· One likely scenario is that you will add new operations without changing the existing service contract. But, you may want to support these new operations at the same endpoint. You can achieve this by creating a new contract that inherits the old contract, adding new operations to the new one. Consider the contract shown in Example 2-8 as the first published version of the service contract.
[ServiceContract(Name="ServiceAContract",
Namespace = "http://www.thatindigogirl.com/samples/2006/06")]

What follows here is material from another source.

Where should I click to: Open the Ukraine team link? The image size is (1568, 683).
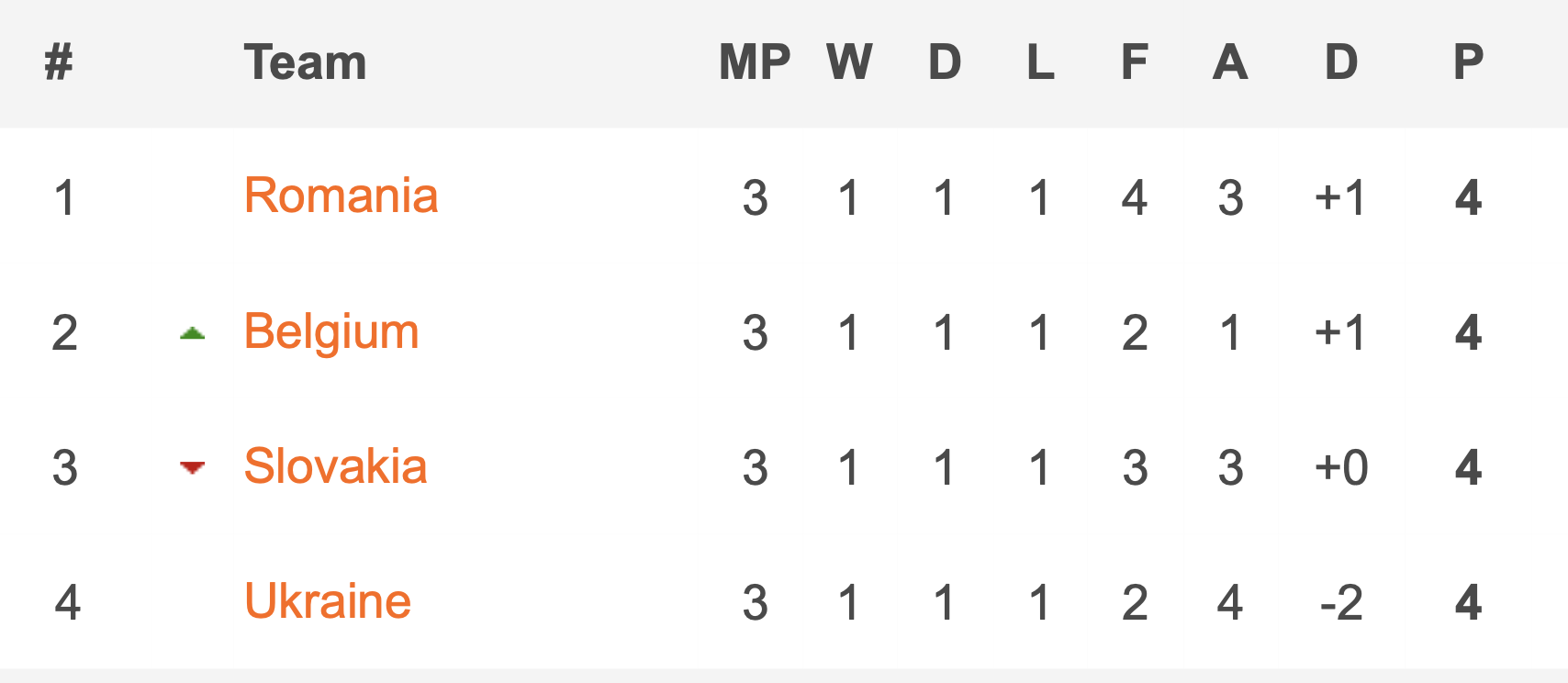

public interface IServiceA
{
[OperationContract]
string Operation1();
[OperationContract]
string Operation2();
}
· The endpoint configuration for the service implementing the contract might look like this:
<endpoint address="ServiceA" contract="BusinessServiceContracts.IServiceA" binding="basicHttpBinding" />
· When new operations are added to the service to extend its features, you may want to expose the same endpoint to old and new clients while still somehow tracking the contract version related to new features. If you extend the original service contract you can add operations under a new namespace as shown in Example 2-9.
[ServiceContract(Name="ServiceAContract",
Namespace = "http://www.thatindigogirl.com/samples/2006/08")]
public interface IServiceA2:IServiceA
{
[OperationContract]
string Operation3();
}
· Note the service contract name is the same, but the namespace has changed. The service type can implement IServiceA2 and it will be able to expose the original operations with their original namespace, while exposing the new operation with the versioned namespace. As such, original clients can hit the same endpoint without impact, while new clients who download the metadata when version 2 is available, can access all operations.
· This scenario does not address the following:
You can’t modify existing operations with contract inheritance
You can’t differentiate old clients from new clients since they hit the same endpoint
· Another approach would be to version the entire contract and create a new endpoint for new clients. In this case, version 2 of the contract might look like that in Example 2-10.
[ServiceContract(Name="ServiceAContract2",
Namespace = "http://www.thatindigogirl.com/samples/2006/08")]
public interface IServiceA2
{
[OperationContract]
string Operation1();
[OperationContract]
string Operation2();
[OperationContract]
string Operation3();
}
· In order to provide a unique WSDL containing only one or the other contract, a unique service type must be created to implement the new contract. Both versions of the service can still share implementation behind the scenes.
· With this implementation the following applies:
You can differentiate old and new clients by service entry point
You can modify existing operations in the new interface (not recommended, you should really provide new operation names)
New clients cannot send messages to the original endpoint
Old clients cannot send messages to the new endpoint
To summarize the discussion of service contract versioning, Figure 2-4 and Figure 2-5 illustrate the decision flow for non-strict and strict-versioning policy, respectively.
Non-strict versioning allows you to add or remove parameters without versioning the service contract. This also means that the implementation code must accommodate how to handle version 1 and version 2 clients. Though possible, the idea of operation signatures changes can be very difficult to track, whereas a data contract as the service operation parameter at least allows for explicitly required and non-required parameters (to be discussed in the "Data Contracts" section of this chapter).
With strict service contract versioning, any change to an operation leads to a new service contract. A new endpoint is always provided to ensure version 2 clients can be differentiated from version 1 clients.